▶ Série d'exercices:
#1 Citez le passage du compte rendu du récital compris entre « Nul doute que » et « d’un récital piano. », ces deux segments inclus.
#2 D'après le compte rendu du récital, en quelle année et dans quelle salle le recueil « Banalités » a-t-il été chanté pour la première fois ?

▶ Extrait du document:
========
Hors des sentiers battus : un magnifique récital Barbeyrac/Cemin à l'Athénée, Poulenc, Britten et... Wagner !

Alphonse Cemin, Stanislas de Barbeyrac



"Les lundis musicaux" au Théâtre de l'Athénée Louis Jouvet 

 

 Récital du 4 octobre 2021 à 20h


Le ténor Stanislas de Barbeyrac et le pianiste Alphonse Cemin, nous ont offert un bien beau récital de mélodies, sortant résolument des sentiers battus et permettant une émouvante redécouverte d’œuvres fortes magnifiquement interprétées.

Comme l’a précisé Stanislas de Barbeyrac, ce récital était son premier depuis un an et demi du fait de la pandémie et de la longue fermeture des salles. Il a souligné également à quel point il aimait (nous aussi) ces moments intimes avec le public. 

Le petit théâtre de l’Athénée est un écrin idéal à dimensions humaines, dans lequel les deux artistes pouvaient à loisir nous faire partager leur amour du beau chant.

Stanislas de Barbeyrac, outre son intense activité en faveur de l’association Unisson durant la pandémie, n’a pas pour autant chômé puisqu’il a notamment chanté un « Instant lyrique » salle Gaveau sans… public, hélas.

Saluons d’abord son association avec l’un des fondateurs de l’ensemble « le Balcon », Alphonse Cemin, l’une des formations musicales qui, sous la direction du chef Maxime Pascal, est l’une des plus prometteuses de la jeune génération.

Nul doute que les évolutions vocales de Stanislas de Barbeyrac, Tamino de référence, Alceste magnifique, qui s’est glissé avec succès récemment dans la peau de Max (der Freischutz de Weber) et sera Florestan prochainement (Fidelio de Beethoven), ont trouvé un terrain d’expression convainquant avec ce programme audacieux : Poulenc et surtout Britten ne sont pas à la portée de tous les chanteurs, loin de là….Et puis nous offrir en « bis » les Winterstürme de Wagner (Siegmund, Acte 1 de la Walkyrie), en cerise sur un excellent cake, c’était plus qu’on pouvait attendre d’un récital piano. 

Sans doute une voie que Stanislas de Barbeyrac va désormais approfondir, tant d’années après le jeune Whalter qu’il fut à l’Opéra de Paris dans un Tannhauser mémorable (Christopher Ventris, Nina Stemme et Sophie Koch, mise en scène de Carsen).

Les deux compères choisissent de commencer par les mélodies de Francis Poulenc sur des poèmes d’Apollinaire. Le recueil « Banalités » qui ouvre le récital, a été chanté pour la première fois, salle Gaveau (1940) par le baryton Pierre Bernac accompagné du compositeur lui-même. Les poèmes choisis par Poulenc, proviennent de recueils de poésie différents écrits entre 1913 et 1925. 

Ce sont de petites histoires en apparence « banales » très joliment tournées que la musique transforme en belles ritournelles d’amour. Barbeyrac a souvent chanté le Dialogue des Carmélites, il connait bien Poulenc et domine parfaitement son sujet malgré les écarts de notes exigés et les quelques acrobaties vocales, il y montre beaucoup d’énergie dans l’interprétation, ne donnant jamais dans le « mièvre » ou la « ritournelle », il se lance à l’assaut du chant. Littéralement.
========
▶ Données:
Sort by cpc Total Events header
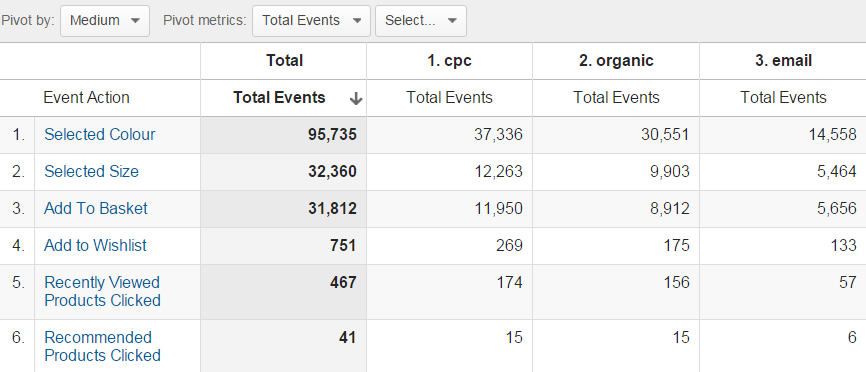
========
▶ Réponses par exercice:
#1
Nul doute que les évolutions vocales de Stanislas de Barbeyrac, Tamino de référence, Alceste magnifique, qui s’est glissé avec succès récemment dans la peau de Max (der Freischutz de Weber) et sera Florestan prochainement (Fidelio de Beethoven), ont trouvé un terrain d’expression convainquant avec ce programme audacieux : Poulenc et surtout Britten ne sont pas à la portée de tous les chanteurs, loin de là….Et puis nous offrir en « bis » les Winterstürme de Wagner (Siegmund, Acte 1 de la Walkyrie), en cerise sur un excellent cake, c’était plus qu’on pouvait attendre d’un récital piano.

#2 En 1940, salle Gaveau.